Father Francis Van Der Lugt, 75, a Dutch Jesuit priest, came to Syria in 1966 and eventually founded a home for children and adults with mental disabilities outside Homs, where he lived before the three-year-old civil war started. After fighting began, he relocated to the rebel-held neighborhood of Bustan al Diwan in Homs Old City, where he worked with refugees and civilians during the more than two-year-old siege by regime forces.
“I can confirm that he’s been killed,” Jan Stuyt, secretary of the Dutch Jesuit Order, told the news agency Agence France-Presse by phone.
“A man came into his house, took him outside and shot him twice in the head. In the street in front of his house,” he said, adding the priest would be buried in Syria “according to his wishes.”
His bodyguard, who’d been supplied by the mainstream rebel Free Syrian Army, was wounded in the attack. Because of Van Der Lugt’s high-profile role in condemning the Syrian regime for its blockade of Homs, some activists accused the regime of assassinating him. Islamic radicals with the Islamic State of Iraq and Syria _ a rogue al Qaida group _ have been repeatedly accused of targeting clergy and churches and are also considered suspects, according to rebel officials.
In a statement, a spokesman for the Jesuit order spoke of Van Der Lugt’s dedication to sharing the suffering of the ordinary citizens he’d lived alongside for more than 40 years.
He “died as a man of peace, who with great courage in an extremely dangerous and difficult situation wanted to remain faithful to the Syrian people to whom he had dedicated so many years of his life and spiritual service,” the Rev. Federico Lombardi said. “Where people die, their faithful shepherds also die with them. In this time of great sorrow, we express our participation in prayer, but also great pride and gratitude for having had a brother so close to the most suffering in the testimony of the love of Jesus to the end.”

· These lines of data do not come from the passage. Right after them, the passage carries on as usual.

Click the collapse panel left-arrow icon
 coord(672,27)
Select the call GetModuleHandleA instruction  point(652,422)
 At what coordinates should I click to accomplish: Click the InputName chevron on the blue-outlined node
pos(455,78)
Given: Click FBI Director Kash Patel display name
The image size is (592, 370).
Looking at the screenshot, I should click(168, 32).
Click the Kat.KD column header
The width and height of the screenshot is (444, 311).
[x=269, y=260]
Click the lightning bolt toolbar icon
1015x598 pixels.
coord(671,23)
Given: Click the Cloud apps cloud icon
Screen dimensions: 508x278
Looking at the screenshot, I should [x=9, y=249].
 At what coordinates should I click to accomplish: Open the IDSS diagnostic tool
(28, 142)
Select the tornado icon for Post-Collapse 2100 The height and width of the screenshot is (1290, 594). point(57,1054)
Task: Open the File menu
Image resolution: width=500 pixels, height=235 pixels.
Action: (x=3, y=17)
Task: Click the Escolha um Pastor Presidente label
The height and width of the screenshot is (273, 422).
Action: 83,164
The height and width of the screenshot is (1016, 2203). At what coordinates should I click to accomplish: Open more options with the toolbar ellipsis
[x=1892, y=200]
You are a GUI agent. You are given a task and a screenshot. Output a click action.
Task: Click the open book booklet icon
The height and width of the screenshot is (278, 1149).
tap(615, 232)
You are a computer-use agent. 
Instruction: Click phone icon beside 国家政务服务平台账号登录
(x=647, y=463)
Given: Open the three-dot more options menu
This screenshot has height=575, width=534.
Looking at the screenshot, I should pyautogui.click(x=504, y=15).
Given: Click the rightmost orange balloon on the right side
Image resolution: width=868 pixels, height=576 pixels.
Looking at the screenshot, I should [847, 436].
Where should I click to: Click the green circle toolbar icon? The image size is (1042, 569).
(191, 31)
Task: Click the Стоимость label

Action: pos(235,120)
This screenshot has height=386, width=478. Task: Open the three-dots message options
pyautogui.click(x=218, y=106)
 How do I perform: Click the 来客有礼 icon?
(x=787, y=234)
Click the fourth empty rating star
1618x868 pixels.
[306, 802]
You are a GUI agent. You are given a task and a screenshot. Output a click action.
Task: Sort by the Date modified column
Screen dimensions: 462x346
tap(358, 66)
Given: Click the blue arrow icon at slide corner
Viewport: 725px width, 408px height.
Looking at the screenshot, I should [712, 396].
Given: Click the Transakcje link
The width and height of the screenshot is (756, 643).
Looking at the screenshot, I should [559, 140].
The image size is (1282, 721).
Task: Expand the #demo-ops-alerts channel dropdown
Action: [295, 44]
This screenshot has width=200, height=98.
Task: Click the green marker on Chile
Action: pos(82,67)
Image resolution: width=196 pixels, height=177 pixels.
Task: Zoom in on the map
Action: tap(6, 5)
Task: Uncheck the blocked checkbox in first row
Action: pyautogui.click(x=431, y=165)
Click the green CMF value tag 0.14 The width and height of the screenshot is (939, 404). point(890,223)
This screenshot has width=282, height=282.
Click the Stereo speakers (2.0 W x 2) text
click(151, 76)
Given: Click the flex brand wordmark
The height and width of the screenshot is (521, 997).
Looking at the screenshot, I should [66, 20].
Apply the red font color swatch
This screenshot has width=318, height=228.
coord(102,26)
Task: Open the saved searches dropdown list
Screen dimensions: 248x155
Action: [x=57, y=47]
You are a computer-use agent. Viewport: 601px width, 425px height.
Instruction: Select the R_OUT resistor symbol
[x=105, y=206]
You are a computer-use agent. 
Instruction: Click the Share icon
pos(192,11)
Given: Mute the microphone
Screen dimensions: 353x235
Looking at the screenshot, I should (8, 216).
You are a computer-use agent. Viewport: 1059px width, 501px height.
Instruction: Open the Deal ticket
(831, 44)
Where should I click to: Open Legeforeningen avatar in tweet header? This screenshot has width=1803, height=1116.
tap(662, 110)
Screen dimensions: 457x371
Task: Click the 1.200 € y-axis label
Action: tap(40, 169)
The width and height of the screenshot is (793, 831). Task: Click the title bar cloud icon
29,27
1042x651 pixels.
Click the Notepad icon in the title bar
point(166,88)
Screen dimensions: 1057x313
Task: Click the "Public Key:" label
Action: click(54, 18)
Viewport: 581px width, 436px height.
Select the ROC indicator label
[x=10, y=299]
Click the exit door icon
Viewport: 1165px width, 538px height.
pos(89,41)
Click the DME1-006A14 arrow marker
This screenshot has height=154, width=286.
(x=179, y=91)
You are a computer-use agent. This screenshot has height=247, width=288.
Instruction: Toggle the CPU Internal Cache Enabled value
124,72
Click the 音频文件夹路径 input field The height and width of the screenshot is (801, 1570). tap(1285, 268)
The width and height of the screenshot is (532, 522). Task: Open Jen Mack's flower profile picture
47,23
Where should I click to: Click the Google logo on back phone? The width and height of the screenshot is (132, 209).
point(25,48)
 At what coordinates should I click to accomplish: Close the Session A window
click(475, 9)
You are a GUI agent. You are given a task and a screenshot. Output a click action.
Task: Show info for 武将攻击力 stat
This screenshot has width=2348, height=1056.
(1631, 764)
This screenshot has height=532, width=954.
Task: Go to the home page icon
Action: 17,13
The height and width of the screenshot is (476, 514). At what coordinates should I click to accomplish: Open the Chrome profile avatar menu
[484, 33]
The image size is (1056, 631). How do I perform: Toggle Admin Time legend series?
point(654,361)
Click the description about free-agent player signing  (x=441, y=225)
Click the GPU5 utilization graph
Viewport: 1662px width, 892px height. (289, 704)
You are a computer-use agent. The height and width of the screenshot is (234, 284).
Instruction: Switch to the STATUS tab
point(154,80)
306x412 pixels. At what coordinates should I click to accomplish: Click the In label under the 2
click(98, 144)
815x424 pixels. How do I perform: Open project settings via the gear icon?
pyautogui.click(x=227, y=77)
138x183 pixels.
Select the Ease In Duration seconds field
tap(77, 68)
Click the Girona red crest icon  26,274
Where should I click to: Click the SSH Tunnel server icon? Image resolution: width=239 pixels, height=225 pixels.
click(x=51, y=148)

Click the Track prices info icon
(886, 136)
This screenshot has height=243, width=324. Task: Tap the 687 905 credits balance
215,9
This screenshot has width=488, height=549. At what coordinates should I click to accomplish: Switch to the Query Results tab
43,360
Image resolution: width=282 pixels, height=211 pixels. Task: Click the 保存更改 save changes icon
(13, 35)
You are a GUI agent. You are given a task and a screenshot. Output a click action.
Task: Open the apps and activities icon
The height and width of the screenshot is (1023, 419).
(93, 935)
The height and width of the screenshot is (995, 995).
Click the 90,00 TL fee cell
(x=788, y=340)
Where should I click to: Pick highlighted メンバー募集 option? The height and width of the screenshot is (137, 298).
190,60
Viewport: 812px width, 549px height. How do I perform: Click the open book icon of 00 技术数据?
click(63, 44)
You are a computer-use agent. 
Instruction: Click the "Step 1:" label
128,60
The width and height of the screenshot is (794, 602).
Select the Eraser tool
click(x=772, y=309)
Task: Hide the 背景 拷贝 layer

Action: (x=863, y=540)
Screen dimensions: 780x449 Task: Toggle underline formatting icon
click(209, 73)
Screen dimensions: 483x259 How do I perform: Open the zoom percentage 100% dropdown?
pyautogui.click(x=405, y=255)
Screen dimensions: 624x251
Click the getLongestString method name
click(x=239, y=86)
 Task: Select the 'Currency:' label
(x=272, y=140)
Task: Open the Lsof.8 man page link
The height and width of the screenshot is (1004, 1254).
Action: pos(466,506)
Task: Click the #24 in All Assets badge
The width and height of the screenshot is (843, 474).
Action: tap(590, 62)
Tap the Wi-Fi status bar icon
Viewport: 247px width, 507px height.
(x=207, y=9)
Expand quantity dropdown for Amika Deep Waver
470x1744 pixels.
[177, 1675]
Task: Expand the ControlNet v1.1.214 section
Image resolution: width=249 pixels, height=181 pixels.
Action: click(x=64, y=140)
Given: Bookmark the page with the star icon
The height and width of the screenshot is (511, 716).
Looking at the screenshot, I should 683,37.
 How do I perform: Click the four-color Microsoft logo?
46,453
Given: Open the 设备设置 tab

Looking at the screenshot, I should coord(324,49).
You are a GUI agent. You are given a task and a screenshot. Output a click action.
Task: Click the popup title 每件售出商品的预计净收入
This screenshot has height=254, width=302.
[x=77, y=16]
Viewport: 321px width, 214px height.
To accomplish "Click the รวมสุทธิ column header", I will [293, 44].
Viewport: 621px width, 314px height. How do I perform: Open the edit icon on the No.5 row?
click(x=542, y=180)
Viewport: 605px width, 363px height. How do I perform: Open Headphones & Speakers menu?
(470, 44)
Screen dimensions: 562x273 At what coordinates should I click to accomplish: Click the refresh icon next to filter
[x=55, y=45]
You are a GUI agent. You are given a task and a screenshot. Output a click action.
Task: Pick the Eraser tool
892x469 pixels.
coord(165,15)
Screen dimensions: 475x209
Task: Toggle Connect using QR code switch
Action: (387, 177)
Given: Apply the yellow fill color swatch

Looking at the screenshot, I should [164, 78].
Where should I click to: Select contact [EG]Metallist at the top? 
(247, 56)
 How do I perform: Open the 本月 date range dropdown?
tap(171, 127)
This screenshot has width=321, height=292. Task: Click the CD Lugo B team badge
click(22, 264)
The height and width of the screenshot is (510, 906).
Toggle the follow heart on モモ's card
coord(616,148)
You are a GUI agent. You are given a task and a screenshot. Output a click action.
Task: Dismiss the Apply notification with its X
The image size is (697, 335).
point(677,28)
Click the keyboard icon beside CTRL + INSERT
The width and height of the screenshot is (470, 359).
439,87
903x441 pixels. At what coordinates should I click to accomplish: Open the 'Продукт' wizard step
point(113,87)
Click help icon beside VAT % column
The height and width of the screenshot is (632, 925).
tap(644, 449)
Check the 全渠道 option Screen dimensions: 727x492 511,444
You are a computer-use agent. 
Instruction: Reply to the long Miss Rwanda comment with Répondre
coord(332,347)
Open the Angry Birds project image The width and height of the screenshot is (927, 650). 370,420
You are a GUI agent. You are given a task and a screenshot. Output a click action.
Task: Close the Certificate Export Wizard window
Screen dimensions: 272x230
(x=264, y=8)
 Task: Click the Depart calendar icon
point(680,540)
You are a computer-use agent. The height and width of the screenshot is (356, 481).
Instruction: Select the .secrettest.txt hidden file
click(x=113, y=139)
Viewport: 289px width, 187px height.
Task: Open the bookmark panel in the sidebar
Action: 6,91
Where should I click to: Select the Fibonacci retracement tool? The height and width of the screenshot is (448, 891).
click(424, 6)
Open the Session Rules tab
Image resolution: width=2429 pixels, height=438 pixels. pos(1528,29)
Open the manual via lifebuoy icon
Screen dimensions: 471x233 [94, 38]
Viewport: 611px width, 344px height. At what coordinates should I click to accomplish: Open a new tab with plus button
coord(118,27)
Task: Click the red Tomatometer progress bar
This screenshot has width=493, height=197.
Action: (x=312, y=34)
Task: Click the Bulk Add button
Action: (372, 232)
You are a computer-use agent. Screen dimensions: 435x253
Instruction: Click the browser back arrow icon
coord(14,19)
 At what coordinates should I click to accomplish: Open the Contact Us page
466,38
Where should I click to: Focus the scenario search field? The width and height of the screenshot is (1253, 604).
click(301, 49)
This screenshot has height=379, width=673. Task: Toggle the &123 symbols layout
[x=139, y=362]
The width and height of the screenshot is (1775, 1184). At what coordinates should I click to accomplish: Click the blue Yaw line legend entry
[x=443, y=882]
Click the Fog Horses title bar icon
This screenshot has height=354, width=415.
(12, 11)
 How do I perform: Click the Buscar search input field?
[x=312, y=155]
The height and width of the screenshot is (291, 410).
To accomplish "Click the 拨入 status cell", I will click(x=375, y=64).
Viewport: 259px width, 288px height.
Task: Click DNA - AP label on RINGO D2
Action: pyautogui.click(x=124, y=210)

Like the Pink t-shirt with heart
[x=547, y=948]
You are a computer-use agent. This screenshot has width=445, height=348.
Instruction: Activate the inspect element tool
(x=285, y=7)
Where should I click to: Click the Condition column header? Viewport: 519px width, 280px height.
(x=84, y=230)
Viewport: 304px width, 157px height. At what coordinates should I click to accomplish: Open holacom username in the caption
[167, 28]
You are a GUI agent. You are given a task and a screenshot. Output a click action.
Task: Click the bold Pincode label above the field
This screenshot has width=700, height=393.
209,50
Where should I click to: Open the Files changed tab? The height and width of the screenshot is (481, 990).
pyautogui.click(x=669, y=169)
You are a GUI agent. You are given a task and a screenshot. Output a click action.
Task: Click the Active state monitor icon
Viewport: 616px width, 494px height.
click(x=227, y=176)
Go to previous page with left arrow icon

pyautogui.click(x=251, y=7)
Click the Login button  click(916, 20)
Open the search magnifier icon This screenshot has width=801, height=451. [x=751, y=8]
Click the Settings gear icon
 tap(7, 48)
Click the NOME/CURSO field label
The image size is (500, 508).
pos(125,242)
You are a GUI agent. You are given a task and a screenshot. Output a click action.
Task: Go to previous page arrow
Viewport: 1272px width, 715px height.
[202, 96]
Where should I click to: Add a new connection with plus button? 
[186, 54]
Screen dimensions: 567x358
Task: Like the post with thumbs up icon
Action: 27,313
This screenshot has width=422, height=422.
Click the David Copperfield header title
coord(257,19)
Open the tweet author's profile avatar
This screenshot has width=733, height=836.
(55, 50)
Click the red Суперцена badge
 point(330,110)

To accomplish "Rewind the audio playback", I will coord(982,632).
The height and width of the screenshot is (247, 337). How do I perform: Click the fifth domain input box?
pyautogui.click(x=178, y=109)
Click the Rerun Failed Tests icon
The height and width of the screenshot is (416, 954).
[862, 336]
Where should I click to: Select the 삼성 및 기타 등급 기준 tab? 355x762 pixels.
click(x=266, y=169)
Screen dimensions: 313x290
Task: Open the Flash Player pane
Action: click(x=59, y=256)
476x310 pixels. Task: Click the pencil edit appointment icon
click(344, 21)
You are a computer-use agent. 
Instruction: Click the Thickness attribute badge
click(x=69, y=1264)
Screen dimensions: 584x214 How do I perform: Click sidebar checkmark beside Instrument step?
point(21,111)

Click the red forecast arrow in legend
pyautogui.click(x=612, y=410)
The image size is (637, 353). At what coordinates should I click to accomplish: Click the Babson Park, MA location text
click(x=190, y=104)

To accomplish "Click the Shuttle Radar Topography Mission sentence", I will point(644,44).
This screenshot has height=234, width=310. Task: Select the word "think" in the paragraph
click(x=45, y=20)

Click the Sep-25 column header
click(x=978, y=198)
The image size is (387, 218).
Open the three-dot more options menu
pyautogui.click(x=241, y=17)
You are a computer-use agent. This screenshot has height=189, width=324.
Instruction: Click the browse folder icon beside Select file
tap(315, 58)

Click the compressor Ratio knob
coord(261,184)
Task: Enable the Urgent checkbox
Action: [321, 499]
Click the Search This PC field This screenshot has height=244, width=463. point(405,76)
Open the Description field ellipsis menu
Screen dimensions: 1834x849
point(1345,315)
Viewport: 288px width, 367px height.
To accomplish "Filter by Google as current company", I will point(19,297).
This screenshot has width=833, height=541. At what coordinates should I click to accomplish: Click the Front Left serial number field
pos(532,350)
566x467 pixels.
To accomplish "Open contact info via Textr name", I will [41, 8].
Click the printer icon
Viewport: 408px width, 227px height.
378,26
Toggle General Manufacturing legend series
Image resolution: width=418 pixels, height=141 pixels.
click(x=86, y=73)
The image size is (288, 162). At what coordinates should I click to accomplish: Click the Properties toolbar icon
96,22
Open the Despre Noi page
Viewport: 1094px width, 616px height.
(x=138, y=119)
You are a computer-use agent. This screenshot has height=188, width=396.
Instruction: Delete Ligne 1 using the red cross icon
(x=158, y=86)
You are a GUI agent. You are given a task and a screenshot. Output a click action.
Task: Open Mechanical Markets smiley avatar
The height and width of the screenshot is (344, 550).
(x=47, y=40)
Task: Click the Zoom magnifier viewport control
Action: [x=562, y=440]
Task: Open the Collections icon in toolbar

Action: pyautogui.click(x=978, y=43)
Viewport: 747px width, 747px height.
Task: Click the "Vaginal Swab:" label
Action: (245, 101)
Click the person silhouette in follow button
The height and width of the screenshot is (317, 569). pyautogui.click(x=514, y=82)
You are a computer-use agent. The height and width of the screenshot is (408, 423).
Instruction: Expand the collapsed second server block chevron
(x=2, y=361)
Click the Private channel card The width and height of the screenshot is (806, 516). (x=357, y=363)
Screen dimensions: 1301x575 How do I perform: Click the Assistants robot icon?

Van Der Lugt refused to leave central Homs earlier in the year as a U.N.-brokered cease-fire allowed some 1,400 starving residents to leave the area, citing his concern for those who remained behind for fear of arrest by the regime of President Bashar Assad.
“The Syrian people have given me so much, so much kindness, inspiration and everything they have. If the Syrian people are suffering now, I want to share their pain and their difficulties,” he told Agence France-Presse in an interview just before the U.N. evacuation.
“The faces of people you see in the street are weak and yellow. Their bodies are weakened and have lost their strength,” he asked. “What should we do, die of hunger?”
Syria has some of the oldest churches and monasteries in Christianity, with dozens that date back more than 1,500 years. Occasionally, Christians and their churches have been caught in the middle of an increasingly sectarian civil war that’s pitted Sunni Muslims against Syria’s other minorities, including the dominate Alawite sect, which receives substantial political and economic support from Christian communities.
In another high-profile incident, fighters for the al Qaida-linked Nusra Front took custody of a dozen Greek Orthodox nuns late last year after their monastery in the ancient city of Maaloula fell into rebel hands. Although the nuns reported being well treated after their release earlier this year, they were exchanged for regime-held prisoners.
The Islamic State of Iraq and Syria is strongly suspected of orchestrating last year’s kidnapping of an Italian priest, Father Paolo Dall’Oglio, who’d lived in Syria for decades before being expelled by the regime for his rebel sympathies. He returned to Syria through rebel-held Aleppo and disappeared while attempting to negotiate a truce between warring rebel factions. His fate remains unknown, according to Italian authorities working on the case.